Minha vida pós-apocalíptica zumbi

Acordei hoje de manhã e tudo parecia normal. Levantei, lavei meu rosto, olhei no espelho, me achei o cara mais lindo do mundo, tomei meu café e acendi um cigarro. E foi aí que notei que a conta não batia: tinha alguma coisa errada.

É Carnaval e na rua onde eu moro, independente de ser ou não data festiva, sempre tem balbúrdia, principalmente na casa ao lado em que o casal vive saindo no soco por qualquer coisa – os dois se conheceram numa luta de boxe, se apaixonaram, se casaram e há uns quinze anos eles vivem nesse torneio infinito, é jab daqui, cruzado dali, gancho, enfim.

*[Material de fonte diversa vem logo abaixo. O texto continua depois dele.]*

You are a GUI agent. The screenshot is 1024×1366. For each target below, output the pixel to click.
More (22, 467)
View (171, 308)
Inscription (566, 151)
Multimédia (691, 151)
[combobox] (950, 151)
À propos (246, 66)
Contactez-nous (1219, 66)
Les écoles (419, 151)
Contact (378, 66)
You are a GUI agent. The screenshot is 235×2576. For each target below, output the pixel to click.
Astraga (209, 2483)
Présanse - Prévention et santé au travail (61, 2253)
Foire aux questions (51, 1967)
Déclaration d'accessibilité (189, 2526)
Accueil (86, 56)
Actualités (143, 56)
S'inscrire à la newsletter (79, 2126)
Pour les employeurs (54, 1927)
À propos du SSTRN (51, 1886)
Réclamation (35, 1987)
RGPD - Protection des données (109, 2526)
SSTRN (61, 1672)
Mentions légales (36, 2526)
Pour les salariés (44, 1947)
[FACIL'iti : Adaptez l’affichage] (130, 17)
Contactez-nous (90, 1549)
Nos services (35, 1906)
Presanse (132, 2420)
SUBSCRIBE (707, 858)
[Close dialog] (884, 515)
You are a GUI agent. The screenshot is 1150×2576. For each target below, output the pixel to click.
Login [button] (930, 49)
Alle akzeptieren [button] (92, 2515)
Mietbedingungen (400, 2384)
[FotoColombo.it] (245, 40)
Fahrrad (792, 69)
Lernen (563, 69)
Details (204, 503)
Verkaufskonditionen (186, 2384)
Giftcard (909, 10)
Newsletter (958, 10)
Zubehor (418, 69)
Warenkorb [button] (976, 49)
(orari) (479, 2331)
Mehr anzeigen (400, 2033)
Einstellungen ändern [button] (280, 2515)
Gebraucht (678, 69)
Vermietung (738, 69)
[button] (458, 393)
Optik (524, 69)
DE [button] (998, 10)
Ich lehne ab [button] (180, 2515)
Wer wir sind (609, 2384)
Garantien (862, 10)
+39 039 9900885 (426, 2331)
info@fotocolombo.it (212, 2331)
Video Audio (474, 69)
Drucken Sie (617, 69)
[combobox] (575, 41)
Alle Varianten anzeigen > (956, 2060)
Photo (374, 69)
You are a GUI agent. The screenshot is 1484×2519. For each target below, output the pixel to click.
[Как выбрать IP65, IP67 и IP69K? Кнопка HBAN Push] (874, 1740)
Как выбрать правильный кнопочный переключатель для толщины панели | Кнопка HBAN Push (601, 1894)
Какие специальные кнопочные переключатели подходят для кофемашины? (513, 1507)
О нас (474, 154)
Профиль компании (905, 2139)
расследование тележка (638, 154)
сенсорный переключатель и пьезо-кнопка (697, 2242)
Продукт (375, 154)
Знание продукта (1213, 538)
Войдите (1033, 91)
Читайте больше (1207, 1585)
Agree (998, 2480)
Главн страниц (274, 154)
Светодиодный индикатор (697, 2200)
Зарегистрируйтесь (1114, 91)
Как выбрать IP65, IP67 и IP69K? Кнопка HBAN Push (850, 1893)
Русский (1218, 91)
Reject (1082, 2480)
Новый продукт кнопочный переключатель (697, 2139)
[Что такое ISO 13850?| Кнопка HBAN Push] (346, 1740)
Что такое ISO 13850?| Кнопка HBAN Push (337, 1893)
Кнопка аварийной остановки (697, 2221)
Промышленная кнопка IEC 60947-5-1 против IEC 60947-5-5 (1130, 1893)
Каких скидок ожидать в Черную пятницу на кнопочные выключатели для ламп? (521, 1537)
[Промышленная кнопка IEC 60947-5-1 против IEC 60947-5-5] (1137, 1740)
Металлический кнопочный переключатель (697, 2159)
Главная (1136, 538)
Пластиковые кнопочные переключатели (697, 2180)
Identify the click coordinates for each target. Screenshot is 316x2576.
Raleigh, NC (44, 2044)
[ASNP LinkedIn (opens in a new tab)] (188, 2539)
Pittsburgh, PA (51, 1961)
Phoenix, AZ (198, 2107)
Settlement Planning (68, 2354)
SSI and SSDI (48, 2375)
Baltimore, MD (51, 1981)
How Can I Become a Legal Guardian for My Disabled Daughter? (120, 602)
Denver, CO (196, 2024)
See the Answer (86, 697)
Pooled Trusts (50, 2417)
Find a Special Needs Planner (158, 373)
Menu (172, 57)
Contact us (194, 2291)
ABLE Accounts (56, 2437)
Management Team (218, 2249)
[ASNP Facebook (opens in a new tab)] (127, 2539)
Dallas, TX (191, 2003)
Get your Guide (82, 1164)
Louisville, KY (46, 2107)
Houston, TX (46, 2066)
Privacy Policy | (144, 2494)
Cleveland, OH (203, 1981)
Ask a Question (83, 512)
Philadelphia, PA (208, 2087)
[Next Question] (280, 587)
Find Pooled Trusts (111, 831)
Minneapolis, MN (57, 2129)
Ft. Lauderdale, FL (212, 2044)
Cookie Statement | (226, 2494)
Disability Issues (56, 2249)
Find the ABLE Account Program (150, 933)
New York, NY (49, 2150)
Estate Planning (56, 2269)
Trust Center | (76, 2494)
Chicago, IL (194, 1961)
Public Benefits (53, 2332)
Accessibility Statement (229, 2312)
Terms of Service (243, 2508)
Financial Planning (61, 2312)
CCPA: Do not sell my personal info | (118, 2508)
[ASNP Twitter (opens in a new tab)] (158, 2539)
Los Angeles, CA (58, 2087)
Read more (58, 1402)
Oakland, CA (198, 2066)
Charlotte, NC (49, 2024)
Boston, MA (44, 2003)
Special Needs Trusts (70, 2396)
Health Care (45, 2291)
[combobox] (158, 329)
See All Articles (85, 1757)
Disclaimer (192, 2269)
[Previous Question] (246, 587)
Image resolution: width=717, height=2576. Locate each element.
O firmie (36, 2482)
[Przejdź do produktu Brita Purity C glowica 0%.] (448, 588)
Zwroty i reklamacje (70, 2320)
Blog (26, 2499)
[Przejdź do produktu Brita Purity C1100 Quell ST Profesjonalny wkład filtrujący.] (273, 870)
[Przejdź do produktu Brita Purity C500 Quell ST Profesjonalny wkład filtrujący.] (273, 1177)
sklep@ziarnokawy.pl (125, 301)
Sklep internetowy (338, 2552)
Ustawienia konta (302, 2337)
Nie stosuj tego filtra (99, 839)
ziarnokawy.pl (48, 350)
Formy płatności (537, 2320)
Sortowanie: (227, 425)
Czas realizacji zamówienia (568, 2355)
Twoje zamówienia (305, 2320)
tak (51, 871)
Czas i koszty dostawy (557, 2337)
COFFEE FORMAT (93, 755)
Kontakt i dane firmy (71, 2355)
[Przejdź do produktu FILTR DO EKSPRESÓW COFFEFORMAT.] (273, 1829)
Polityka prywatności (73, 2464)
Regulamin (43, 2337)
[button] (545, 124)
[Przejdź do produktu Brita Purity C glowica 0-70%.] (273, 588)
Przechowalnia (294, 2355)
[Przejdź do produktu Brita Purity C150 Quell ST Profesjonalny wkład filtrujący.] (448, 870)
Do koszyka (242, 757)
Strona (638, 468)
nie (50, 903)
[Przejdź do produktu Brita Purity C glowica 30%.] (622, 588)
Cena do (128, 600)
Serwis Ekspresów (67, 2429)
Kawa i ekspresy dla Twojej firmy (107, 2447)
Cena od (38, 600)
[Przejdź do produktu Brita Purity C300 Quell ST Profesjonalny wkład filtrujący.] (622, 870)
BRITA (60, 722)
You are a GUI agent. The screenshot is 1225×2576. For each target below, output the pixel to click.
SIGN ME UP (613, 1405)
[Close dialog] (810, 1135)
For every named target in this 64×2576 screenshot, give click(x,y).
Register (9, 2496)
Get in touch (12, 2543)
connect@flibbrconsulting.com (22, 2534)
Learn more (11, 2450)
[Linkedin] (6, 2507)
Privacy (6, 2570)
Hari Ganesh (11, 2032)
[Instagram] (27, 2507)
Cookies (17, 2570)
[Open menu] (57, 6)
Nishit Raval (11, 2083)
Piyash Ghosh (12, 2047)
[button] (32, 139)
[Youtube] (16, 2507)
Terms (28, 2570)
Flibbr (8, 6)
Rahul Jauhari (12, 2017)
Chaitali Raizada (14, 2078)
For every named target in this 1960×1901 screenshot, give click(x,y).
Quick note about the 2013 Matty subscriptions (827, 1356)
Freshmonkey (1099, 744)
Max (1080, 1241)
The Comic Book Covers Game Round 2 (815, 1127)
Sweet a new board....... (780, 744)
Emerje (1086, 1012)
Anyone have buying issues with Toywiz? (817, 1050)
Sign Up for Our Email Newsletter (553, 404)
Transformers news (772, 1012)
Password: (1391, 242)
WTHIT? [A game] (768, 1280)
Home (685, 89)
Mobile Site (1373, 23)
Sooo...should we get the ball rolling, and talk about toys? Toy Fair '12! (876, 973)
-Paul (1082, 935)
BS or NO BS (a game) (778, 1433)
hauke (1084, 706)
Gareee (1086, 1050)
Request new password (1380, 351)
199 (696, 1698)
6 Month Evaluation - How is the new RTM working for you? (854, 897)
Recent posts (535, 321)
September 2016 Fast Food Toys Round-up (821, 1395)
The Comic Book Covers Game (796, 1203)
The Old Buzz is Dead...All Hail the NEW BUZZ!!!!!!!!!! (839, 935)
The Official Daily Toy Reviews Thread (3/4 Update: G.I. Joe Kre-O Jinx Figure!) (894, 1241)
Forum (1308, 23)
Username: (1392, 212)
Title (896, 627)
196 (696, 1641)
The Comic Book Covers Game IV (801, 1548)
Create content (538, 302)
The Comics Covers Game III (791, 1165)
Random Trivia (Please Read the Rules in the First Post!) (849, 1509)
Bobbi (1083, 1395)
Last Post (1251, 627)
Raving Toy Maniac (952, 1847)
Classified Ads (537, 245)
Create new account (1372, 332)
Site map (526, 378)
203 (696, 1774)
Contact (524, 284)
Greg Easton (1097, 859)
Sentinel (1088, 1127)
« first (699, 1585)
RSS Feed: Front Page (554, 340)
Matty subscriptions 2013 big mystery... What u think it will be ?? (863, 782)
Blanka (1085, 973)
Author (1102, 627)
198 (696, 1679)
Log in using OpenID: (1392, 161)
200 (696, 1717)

Mas hoje tudo estava muito silencioso. Nem um piu. Fui ver o que estava acontecendo e não estava acontecendo nada. Tudo deserto e quieto, a rua como um cemitério. Resolvi então fazer uma visita ao casal de pugilistas pra saber o que tinha acontecido. Apertei a campainha mas parecia não estar funcionando, então resolvi chamar em voz alta “Adalberto!” e nada, chamei mais uma vez e nada e quando estava prestes a chamar uma terceira vez ouvi uns grunhidos, antes pensei que fosse de cachorros mas não, os pugilistas não tinham cães, e os grunhidos foram ficando cada vez mais próximos e quando abri o portão (sim, o portão estava destrancado, dá licença, poética? obrigado) dei de cara com a mulher-pugilista-zumbi e logo atrás vinha o marido, ambos com o rosto verde e os dentes amarelados, e começaram a vir em minha direção, então meu primeiro pensamento foi voltar pra casa correndo, óbvio, mas – óh, que infortúnio! – havia uns quatro zumbis em frente de casa, entre eles o seo Neno, do mercadinho (ainda bem, pois eu devia 50 paus pra ele). “Tô fudido”, pensei.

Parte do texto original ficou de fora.